D-Day: The Battle for Normandy – Book Review

By Rick Baillergeon

D-Day: The Battle for Normandy. Anthony Beevor. 2009. 608 Pages. Hardback. $32.95. Paperback. $18.00.

I had come to the conclusion many years ago that I would never read another book regarding D-Day. After devouring books by Paul Carrell, John Keegan, and Cornelius Ryan, I believed there was really nothing more of substance that could be written on the subject. I was doing well on my internal pledge until I discovered acclaimed military historian Anthony Beevor had crafted his own volume on D-Day. Being an ardent admirer of his previous works (Stalingrad, The Fateful Siege 1942-1943 and The Fall of Berlin 1945), the temptation was too great, and my vow was broken.


Beevor concisely delivers far more than the title promises. Although he devotes significant coverage to the early weeks of June 1944, he takes readers much further. In fact, the book continues through The Liberation of Paris in late August 1944. Along the way he addresses such events as Operation Goodwood, Operation Cobra, the Mortain Counterattack, and the fighting of the Falaise Pocket.

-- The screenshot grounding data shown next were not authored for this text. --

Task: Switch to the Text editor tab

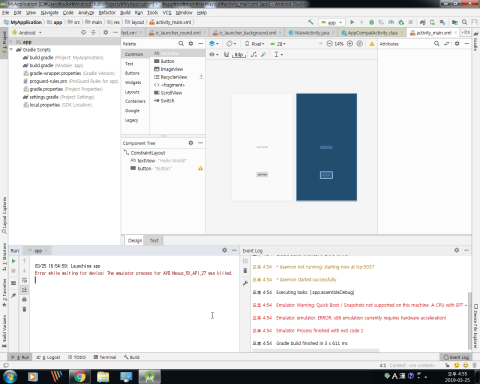Action: pos(154,240)

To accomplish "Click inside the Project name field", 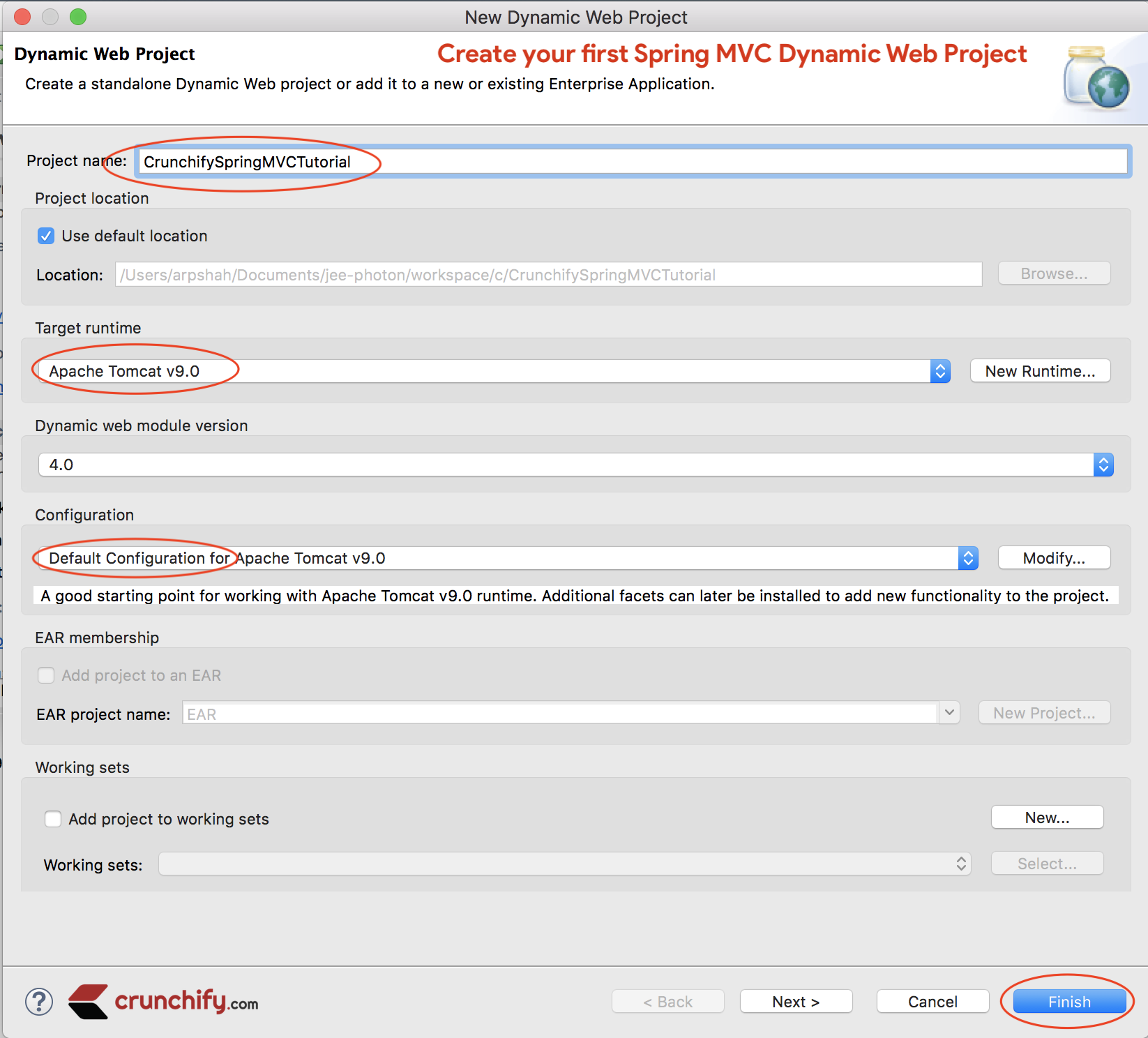I will (x=628, y=162).
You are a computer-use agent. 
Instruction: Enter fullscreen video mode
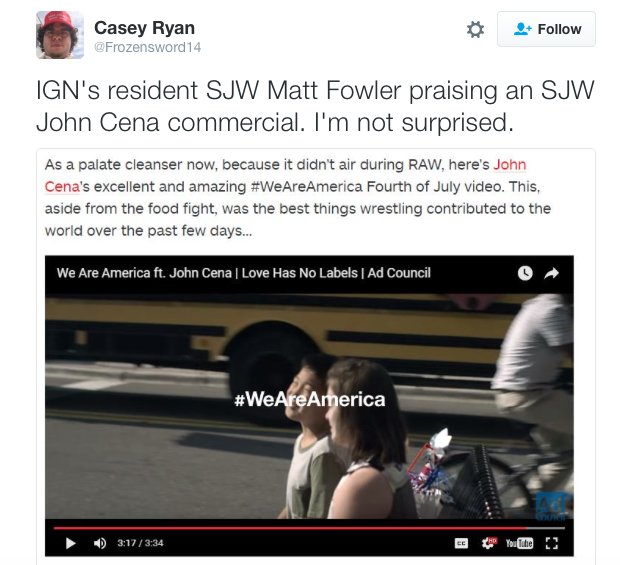tap(552, 543)
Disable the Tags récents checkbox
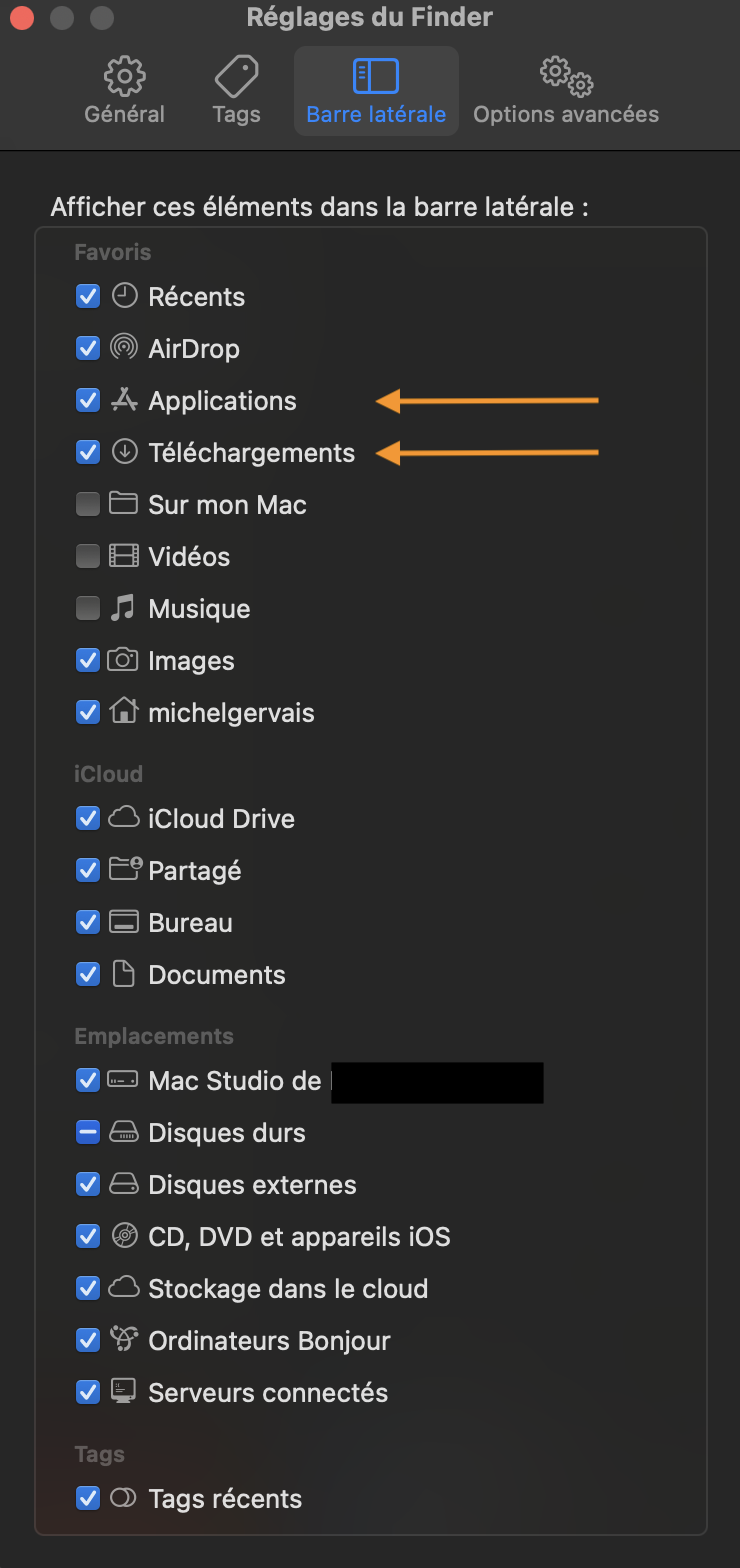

There are two obvious questions to ask on any book released today related to D-Day. First, what value does the volume add to the existing body of knowledge? Second, how does the book add to the overall understanding of D-Day?

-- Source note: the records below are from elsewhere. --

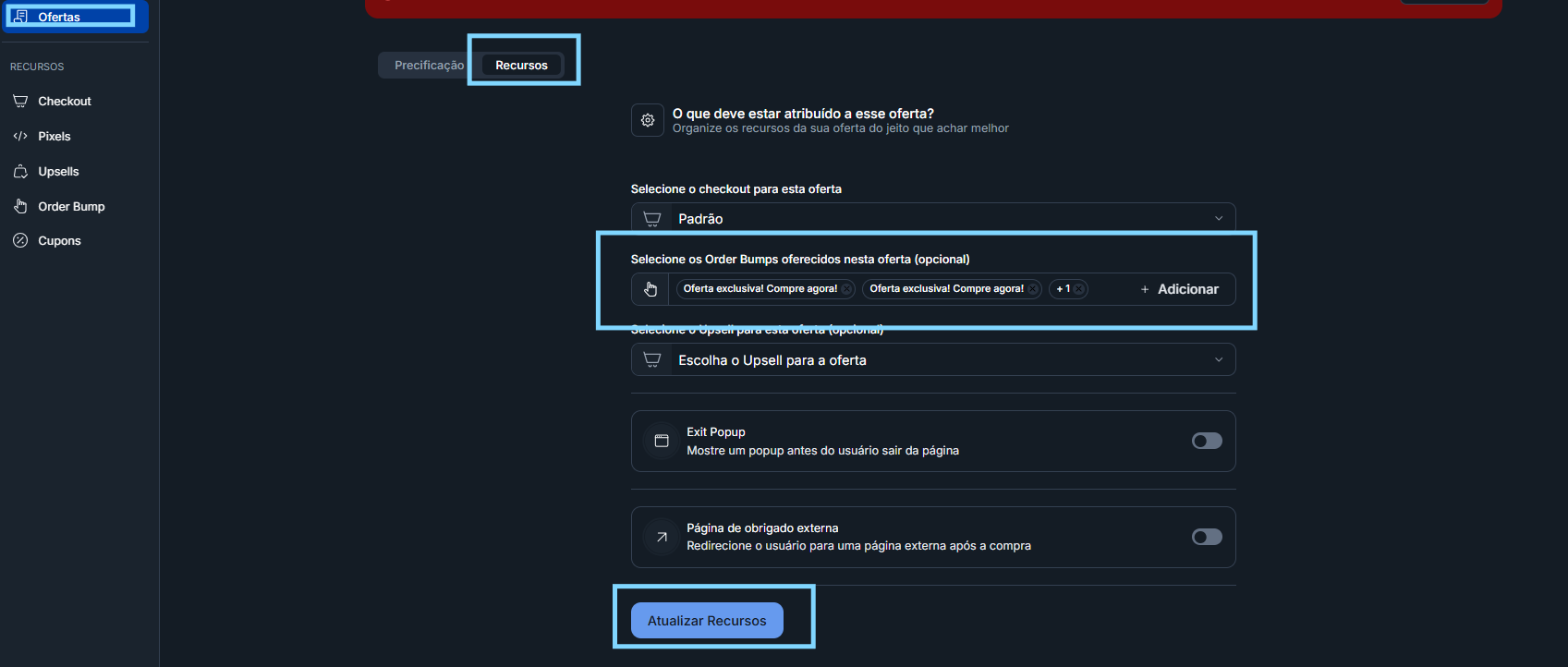This screenshot has width=1568, height=667.
Task: Select Ofertas in the sidebar
Action: click(x=74, y=17)
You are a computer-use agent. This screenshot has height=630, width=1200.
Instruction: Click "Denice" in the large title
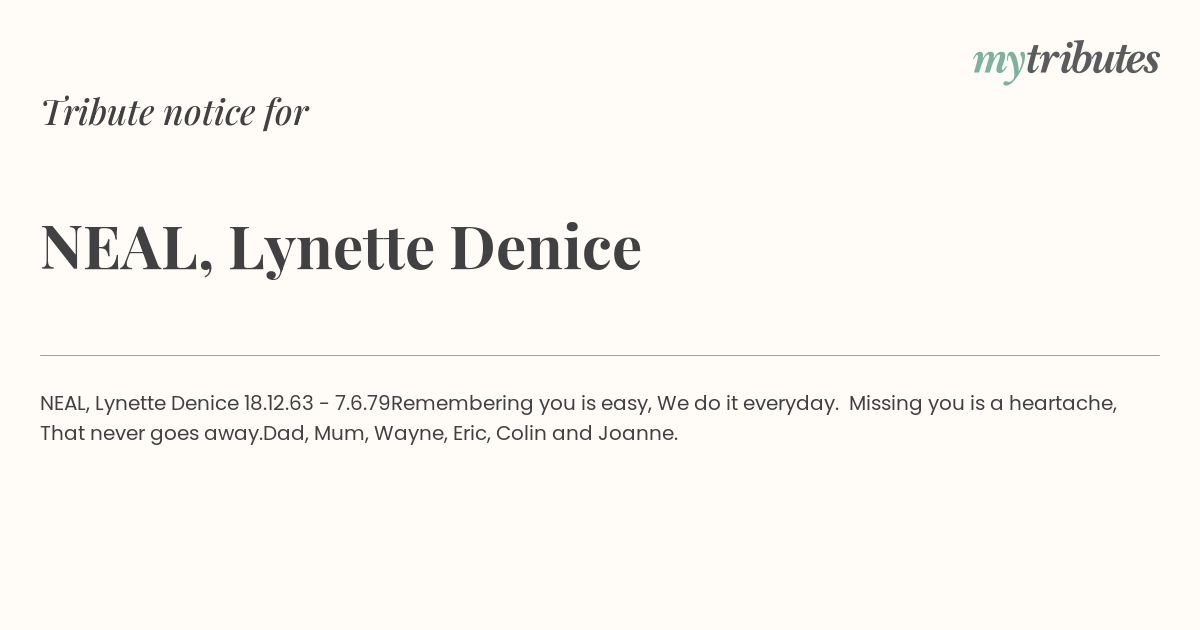coord(545,247)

In regards to adding anything new to the body of knowledge, readers will not find any previously uncovered nuggets. To be truthful, I am not sure if there are any nuggets out there to be uncovered. There are not many periods in history that have been dissected and researched as much as D-Day. Thus, and not surprisingly, Beevor has not added anything of significance to the existing body of knowledge.

However, in reference to the second question, I believe the author has added considerably to our overall understanding not only of D-Day but of operations in France up to and through the liberation of Paris. Beevor achieved this primarily by his ability to look at events from various perspectives and his techniques for presenting these perspectives.

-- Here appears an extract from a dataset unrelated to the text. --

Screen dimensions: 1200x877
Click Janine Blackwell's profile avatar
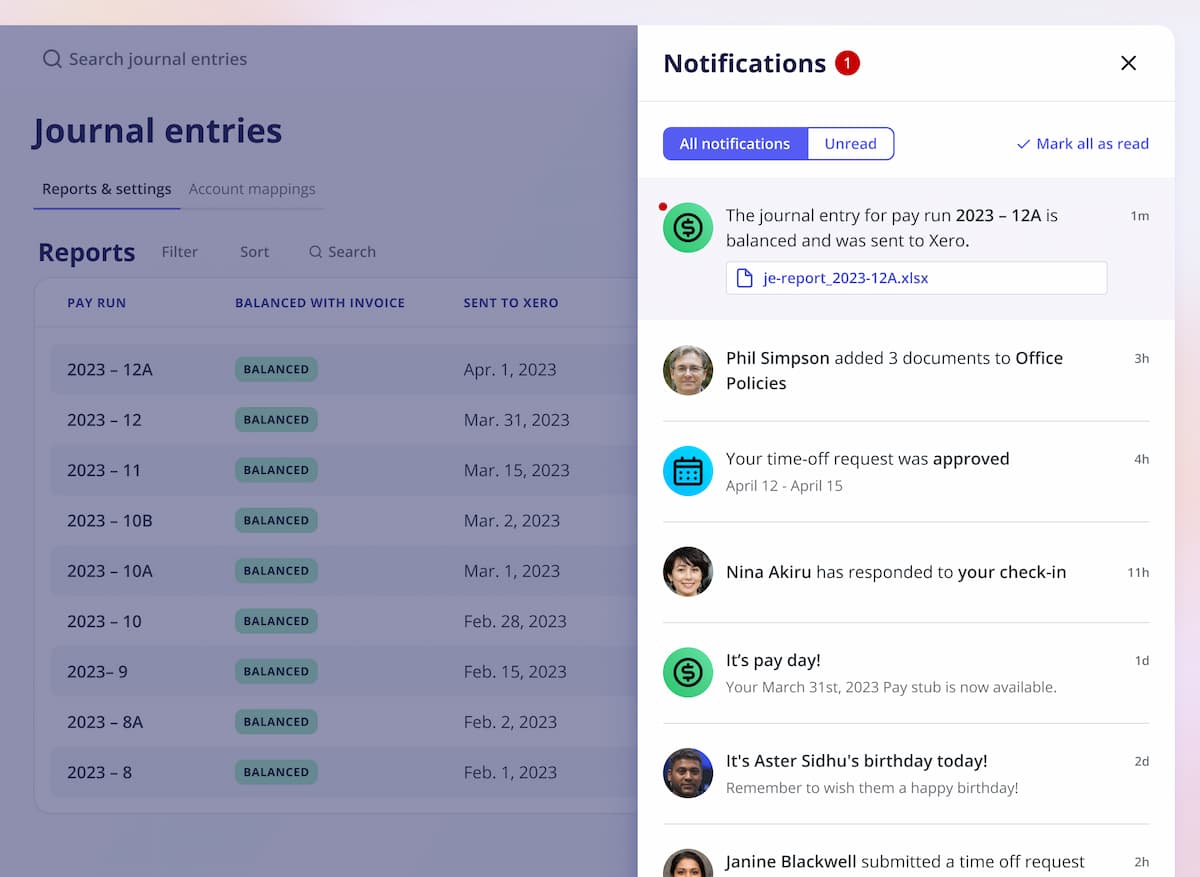[688, 863]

Throughout his volume, he looks at events through the perspectives that range from soldiers fighting on the ground to leaders making operational and strategic decisions. As is his practice (and unique strength) Beevor moves effortlessly from the tactical to the operational to the strategic levels of war throughout his book. In one paragraph, he may insert a first-person account—these accounts are invaluable, by the way—on a soldier’s feelings as he prepares to land on Omaha Beach. Shortly after, readers will find a discussion between Gen. Dwight Eisenhower and his staff on the initial progress of the Allied attack. This technique greatly assists readers in gaining a far better understanding of D-Day and beyond.

The author also addresses a perspective that is usually glossed over—that of the French. In the vast majority of books I have read, there is minimal or no discussion on how operations affected the French politically or the effect of those operations on the French populace. Beevor reverses this trend by devoting considerable copy to these subjects. Throughout the book, he adds numerous accounts from the French populace and highlights the interaction between Charles DeGaulle, Franklin D. Roosevelt, and Winston Churchill. This discussion is invaluable to our overall understanding of events.

Finally, Beevor has made the decision to look at D-Day (and beyond) through the eyes of both the Allies and the Germans. Consequently, readers receive a total perspective that is missing from the preponderance of books written on the subject. Attempting this technique is easier said than done. Obviously, the author ran the risk of confusing his readers. However, his outstanding organizational skills and innate ability to determine what is important for readers to know makes it work. The end result is a better comprehension of the events from D-Day through the liberation of Paris.

Those who have read previous Beevor works know there is never a shortage of analysis on decisions or individuals. Within his latest volume, readers will find that same type of examination. The author provides his thoughts on many topics (in particular on British Field Marshal Barnard Montgomery). Whether you agree or disagree with his opinions, he provides much to reflect upon.

For those like me who thought they had read their last D-Day book, I highly recommend they re-think that. I believe they will find D-Day: The Battle for Normandy unique in this genre of books and well worth their reading time. It delves into this period in ways previous books have not. After reading Beevor’s volume, I can now make a new pledge to myself. On second thought, I better not; I’m told Rick Atkinson’s book on the western front should be released in 2013!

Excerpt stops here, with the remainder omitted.